Sabtu, 12 Mei 2012


Antara Menulis dan Berbicara
Di jaman yang serba modern seperti sekarang, kata sastra memang tak asing lagi. Namun, tak asing bukan berarti setiap pemuda saat ini akrab dengan sastra. Tak jarang kalangan pemuda sontak mengerutkan jidat ketika mempelajari sastra dan diminta untuk memproduksi sastra. Sastra selalu saja melekat dan tak dapat dipisahkan dari kata ‘sulit’ bagi mereka. Febi mahasiswa Unib yang mengambil program studi pendidikan bahasa dan sastra Indonesiamisalnya. Ia mengaku bahwa sastra sangat sulit baginya, sastra hanya membuat pusing kepala, menurutnya daripada menulis sastra jauh lebih baik jika ia diminta menjadi orator. Pendapat Febi juga didukung oleh Novita yang mengambil jurusan yang sama dengan Febi di Unib. Namun, Meydian yang merupakan senior dari Febi dan Novi menganggap bahwa sastra itu mudah dan menyenangkan. Tanggapan yang sangat berbeda. Meydian justru tidak menganggap salah satu dari menulis dan membaca itu sulit.

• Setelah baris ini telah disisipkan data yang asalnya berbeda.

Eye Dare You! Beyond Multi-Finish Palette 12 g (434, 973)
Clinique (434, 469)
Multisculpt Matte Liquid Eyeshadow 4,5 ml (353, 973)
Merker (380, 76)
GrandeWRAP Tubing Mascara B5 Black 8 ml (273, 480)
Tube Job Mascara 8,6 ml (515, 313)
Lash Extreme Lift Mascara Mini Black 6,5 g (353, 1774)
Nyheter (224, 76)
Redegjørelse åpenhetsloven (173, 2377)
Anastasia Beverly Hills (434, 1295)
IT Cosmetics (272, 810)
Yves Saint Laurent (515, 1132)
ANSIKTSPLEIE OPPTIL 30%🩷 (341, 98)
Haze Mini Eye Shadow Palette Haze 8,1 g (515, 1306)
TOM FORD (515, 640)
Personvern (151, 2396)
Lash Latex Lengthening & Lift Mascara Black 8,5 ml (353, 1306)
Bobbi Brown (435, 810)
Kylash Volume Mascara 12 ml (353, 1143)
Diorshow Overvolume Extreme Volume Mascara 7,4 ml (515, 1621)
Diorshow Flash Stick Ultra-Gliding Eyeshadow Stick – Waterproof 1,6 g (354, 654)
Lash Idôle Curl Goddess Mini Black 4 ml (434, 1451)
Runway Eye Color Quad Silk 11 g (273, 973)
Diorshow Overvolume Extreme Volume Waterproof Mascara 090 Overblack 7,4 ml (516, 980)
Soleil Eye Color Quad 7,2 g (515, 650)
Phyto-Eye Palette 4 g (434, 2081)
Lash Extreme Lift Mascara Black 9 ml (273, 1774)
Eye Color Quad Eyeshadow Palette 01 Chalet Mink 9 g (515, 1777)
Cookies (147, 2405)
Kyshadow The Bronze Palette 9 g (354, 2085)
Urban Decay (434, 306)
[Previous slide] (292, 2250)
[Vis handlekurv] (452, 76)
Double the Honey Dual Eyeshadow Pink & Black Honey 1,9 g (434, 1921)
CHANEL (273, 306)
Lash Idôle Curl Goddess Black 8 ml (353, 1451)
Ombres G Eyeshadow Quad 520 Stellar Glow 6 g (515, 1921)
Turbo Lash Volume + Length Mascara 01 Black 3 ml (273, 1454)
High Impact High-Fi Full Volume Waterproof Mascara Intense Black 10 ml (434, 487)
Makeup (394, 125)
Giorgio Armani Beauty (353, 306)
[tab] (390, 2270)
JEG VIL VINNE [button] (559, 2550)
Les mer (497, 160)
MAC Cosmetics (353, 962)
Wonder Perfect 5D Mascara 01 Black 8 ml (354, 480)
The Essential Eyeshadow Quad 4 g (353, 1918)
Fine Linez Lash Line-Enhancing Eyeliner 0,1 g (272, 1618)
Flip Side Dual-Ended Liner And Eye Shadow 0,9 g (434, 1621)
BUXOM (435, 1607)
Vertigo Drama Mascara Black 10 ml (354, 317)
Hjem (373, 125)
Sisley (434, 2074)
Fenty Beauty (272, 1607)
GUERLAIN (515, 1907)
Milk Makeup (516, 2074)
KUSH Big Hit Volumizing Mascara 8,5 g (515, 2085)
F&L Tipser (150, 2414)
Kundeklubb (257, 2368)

Menulis sastra berbeda dengan berbicara. Menulis setidaknya membutuhkan keterampilan khusus yang harus dipelajari dan senantiasa dilatih. Sementara berbicara mungkin hanya butuh pembiasaan saja. Indera yang dibutuhkan ketika belajar berbicara terdiri dari mata, telinga, dan lidah. Mata untuk melihat gerakan yang dilakukan orang yang akan kita contoh untuk bicara, terutama melihat gerakan mulut dan mimik muka. Telinga untuk mendengar kata yang diucapkan, dan lidah berusaha untuk mengikutinya dengan kata yang kita upayakan untuk dikeluarkan. Itu sebabnya, anak kecil yang sehat dan normal (matanya dapat melihat, telinganya dapat mendengar, dan lidahnya bisa digerakkan untuk berkata) maka umumnya akan dengan mudah mengikuti. Itu memerlukan pembiasaan sembari mengasah kemampuan dan reflek tiga indera tadi. Jadi, anak kecil yang ingin belajar bicara tak memerlukan belajar huruf-huruf terlebih dahulu, tak butuh juga dengan seabrek teori menulis, dan bagaimana merangkai kata yang baik. Ia, akan dengan spontan mengikuti setiap huruf yang diucapkan orang lain (entah ibunya, ayahnya, kakaknya, atau temannya dll). Mereka (termasuk kita) bisa belajar bicara tanpa keterampilan..yang..rumit.Mengalir..apa..adanya.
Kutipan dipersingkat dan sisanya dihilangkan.